Created on 31 Jan 2020 · 5Comments · Source: huggingface/transformers

Is it possible to fine tune BertTokenizer so that the new vocab.txt file which it uses gets updated on my custom dataset? or do i need to retrain the bert model from scratch for the same?

wontfix

Source

raj5287

Most helpful comment

You can add new words to the tokenizer with add_tokens:
tokenizer.add_tokens(['newWord', 'newWord2'])
After that you need to resize the dictionary size of the embedding layer with:
model.resize_token_embeddings(len(tokenizer))

cronoik on 1 Feb 2020

👍4 🎉1

All 5 comments

cronoik on 1 Feb 2020

👍4 🎉1

You can add new words to the tokenizer with add_tokens:
tokenizer.add_tokens(['newWord', 'newWord2'])
After that you need to resize the dictionary size of the embedding layer with:
model.resize_token_embeddings(len(tokenizer))

Note that this simply adds a new token to the vocabulary but doesn't train its embedding (obviously). This implies that your results will be quite poor if your training data contains a lot of newly added (untrained) tokens.

BramVanroy on 1 Feb 2020

👍1

@cronoik once the dictionary is resized don't I have to train the tokenizer model again?

@BramVanroy umm.. so what could be the probable solution if I am having a custom data set? How can I can retrain this BertTokenizer Model to get new vocab.txt file?

raj5287 on 4 Feb 2020

👀1

What do you mean with tokenizer model? The tokenizer in simple terms is a class which splits your text in tokens from a huge dictionary. What you have to train is the embedding layer of your model because the weights of the new tokens will be random. This will happen during the training of your model (but it could be undertrained for the new tokens).
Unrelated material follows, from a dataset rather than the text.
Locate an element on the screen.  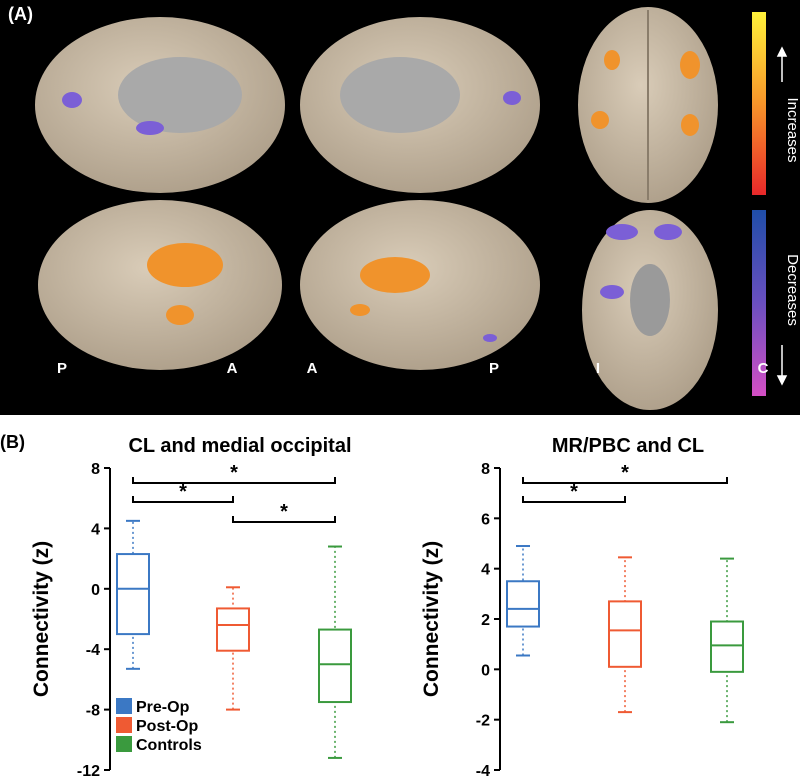
panel-label: (B) is located at coordinates (12, 442).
In case you have a plenty of new words (e.g. technical terms) or even a different language, it might makes sense to start from scratch (definitely for the later). Here is blogpost from huggingface which shows you how to train a tokenizer+model for Esperanto: link. It really depends on your data (e.g. number of new tokens, importance of new tokens, relation between the tokens...).

cronoik on 18 Feb 2020

🚀2

This issue has been automatically marked as stale because it has not had recent activity. It will be closed if no further activity occurs. Thank you for your contributions.